§ Aufgabe: Nach wie vielen Minuten unterbricht der ProSieben-UMTS-Stick laut dem Forenthread die Internetverbindung?

§ Lesetext:
# Verbindugsproblem mit ProSieben UMTS Stick



## Juarez91 (16. Dezember 2010)

Hallo, 
ich habe seit kurzem den UMTS Stick von ProSieben zuhause. 

Ich habe folgendes Probelm:

Der Stick findet ein HSDPA Netz und verbindet sich. Nach ca. 10 Minuten unterbricht er immer wieder die Verbindung zum Internet, es wird aber immer noch angezeigt, dass er ein HSDAP Netz gefunden hat.

Was kann das sein? Soll die Verbindung zu schlecht sein? Aber warum zeigt er mir dann an, dass er das Netz immer noch hat?

Nebenbei noch ne Frage. Welche Datenmenge wird eigentlich beim spielen von Online Games (z.B. Herr der Ringe Online, CoD) heruntergeladen?

Welche Datenmenge wird beim normalen Surfen in etwa heruntergeladen, da mein ich nach ca. 2 Stunden Surfen bereits 90MB meiner 1GB verbraucht habe. Ich habe nichts besonderes gemacht, nur gesurft, keine Viedeos gekuckt oder ähliches.

Mfg Juarez91


----------



## amdintel (17. Dezember 2010)

das kann an einem instabilen Treiber liegen,
oder das Signal ist zu schwach , das UMTs Signal ist nie oder selten konstant, die Feld stärke schwankt meist immer , also wenn du z.b max  einen Sende Balken hast und das Signal zwischendurch abfällt kann es schon mal zu Anbrüchen kommen .

ist das Stick das E160 oder das andere mit TV ?

ich habe es schon mal geschafft  ca. 3 Stunden Musik Donwloads  ca. 15 Radio Stationen 
(Radiotracker)  1 GB zu verbrauchen .

keine Ahnung ob es bei dem Pro7 Tarif eine Drosselung gibt ?
oder ob die Verbindung komplett getrennt wird wenn ein bestimmtes Daten Volumen 
erreicht ist, mal  in den Vertrag kucken .


----------



## robbe (17. Dezember 2010)

90MB nach 2 Stunden Surfen sind durchaus möglich. Nutzt du den Stick als Hauptinternetzugang?
Wenn ja, dann ist ein Tarif mit lediglich 1 GB definitiv die falsche Wahl.
Der Datenverkehr bei Online Spielen ist von Spiel zu Spiel unterschiedlich. Spiel einfach mal zb. 10 min und schau dann, was du verbraucht hast. 
Aber generell sind UMTS Sticks lediglich fürs normale Surfen zu gebrauchen. Fürs Spielen ist der Ping zu schlecht und fürs Video gucken und downloaden ist das Volumenlimit zu klein.

Was die Verbindungsabbrüche angeht, schau mal nach aktuelleren Treibern und Einwahlsoftware für den Stick. Ich hab das Gefühl das die Treiber und Einwahlsoftware bei vielen Sticks total verbuggt und unausgereift sind.

§ Rohdaten:

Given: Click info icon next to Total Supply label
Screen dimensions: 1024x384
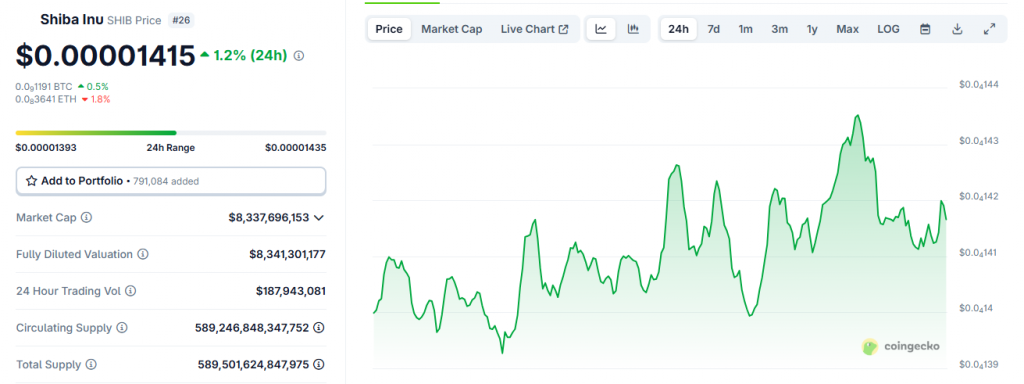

§ Antwort: Nach ca. 10 Minuten.